Tommy Wells Hosts Second Community Meeting on Saturday Morning at Hill Center

Working Groups Discussed Possible Features for the New Design Concept

Wells Pointed to the “”Guerrilla Playground” which has emerged in the Park Near 9th and D
as an Example of a Needed Feature in a New Design

Eastern Market Metro Plaza

Aerial View of Six Parts of the Metro Plaza and Park Redesign Effort
Tommy Wells Kicks Off $500,000 Planning Effort to Redesign Market Metro Plaza
by Larry Janezich
Last week, two public meetings were held to solicit community idea for redesign of the Eastern Market Metro Plaza and parks. Barracks Row Main Street has $500,000 in congressionally appropriated funds for planning the redesign of the Plaza which must be spent by the end of the fiscal year – September 30. Esocoff & Associates Architects (Hine Development architect Amy Weinstein’s firm) has been given the contract to provide a design concept following an opportunity for community input. The planning funds also cover contracts with Oehme van Sweden Landscape Architects, transportation engineering planners, and Minerva Marketing Public Relations. David Perry, head of Barracks Row/Main Street, said an additional $1 million in congressionally approved funds are available to begin implementing whatever plan is decided upon. These funds are not subject to termination at the end of September but will remain available for an indeterminate period.
Wells told the two meetings – one last Monday night attended by about 50 people and one on Saturday morning attended by some 25 people, that there is no current plan for the new design, but there are some guiding principles about what should be done and some limitations on what can be done. The main guiding principle, Wells said, is that the Plaza and associated parks around it should be “pretty.” The limitations include the practical impossibility of subterranean tunnels or street levels, the presence of the Metro itself, and oversight by both the National Park Service – which controls the median on Pennsylvania Avenue – and city agencies. Wells said that how much the community decides to do will determine how much outside money will be needed.
The process, now that the preliminary meetings have been held to request community input, will be as follows.
As of, Saturday, July 13, 2013 and until August 6, a display and suggestion box will be placed in the North Hall of Eastern Market to solicit input from those unable to attend either public meeting this past week.
On July 17, an interactive website will be available at www.easternmarketmetropark.org. The website will allow the viewer to click on a specific location on an aerial map of the plaza, the adjacent parks, and the two portions of the median strips between 7th and 9th Streets, numbered 1 – 6 in the photo above. Clicking on a spot will open up a comment box that will allow the viewer to leave a remark about that specific location.
By August 10th, according to David Perry, there will be a Taskforce Meeting to analyze the input from the public. The Taskforce will be made up of groups of stakeholders which will include – but not be limited to – the ANC’ (representatives of ANC6B and ANC6A attended the public meetings), the residents and businesses facing the Plaza and parks, Eastern Market Row (7th Street) businesses, Celebrate Capitol Hill, Capitol Hill BID, CHRS, Barracks Row/Main Street, Capitol Hill Community Foundation, Capitol Hill Garden Club, National Capitol Church, and Friends of Southeast Library.
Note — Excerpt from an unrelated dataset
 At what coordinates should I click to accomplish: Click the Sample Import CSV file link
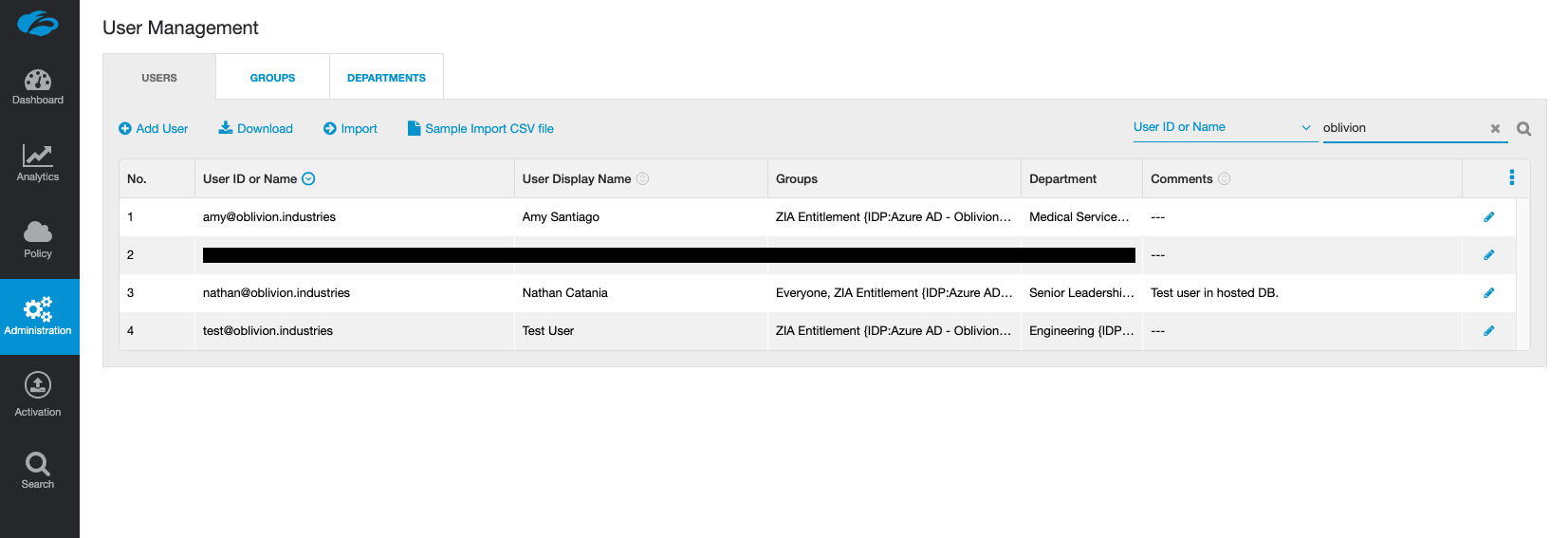point(480,129)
One glaring omission from the list was Community Connections, which fronts on the triangle park across from Dunkin’ Donuts.
Initially, Wells said, “my admonition to (the organizers) is to don’t make the Taskforce Meeting a Town Hall meeting.” Asked later if there was a way to open up the Taskforce deliberations to the public and press without making it a Town Hall meeting, Wells replied that “as Councilmember, I would ask that the deliberations be open” and beyond that, he said, it might mean that practically it would be open to “anyone communicating to the public by some device.” It was the understanding of those present that this meant members of the accredited press as well as unaccredited bloggers.
The Task Force report should be available two weeks after the Task Force concludes its meeting(s). The recommendations of the Taskforce will be submitted to Amy Weinstein and Oehme Van Sweden and the transportation engineers who will produce a design concept and mock up in about two months – late October – which will then be presented to a large community meeting.
Community feedback will again be sought, and that information will be used to refine the plan until a final concept can be created upon which Requests for Proposals (RFPs) can be based. Wells said that how quickly the RFP stage can be reached depends on how quickly money becomes available.
Some proposed features for the design concept which emerged from the working groups at the two meetings last week include: shade, a water feature, better maintenance, a playground, attractive seating and lighting, making Southeast Library a feature of the design, bike parking, public art, a community gathering space, chess tables, an environment that will attract people, prevention of jay walking across the median, a mosaic, an information center, a gazebo, a sustainable rain garden, preserving the rights of marginalized citizens to use public space, a concert space, attractive trash cans, a fence, underground irrigation, a history kiosk, planters, removal of publication vending machines and bike coffins, unimpeded access to Metro (relocating the bus stop next to Metro), and directional signage.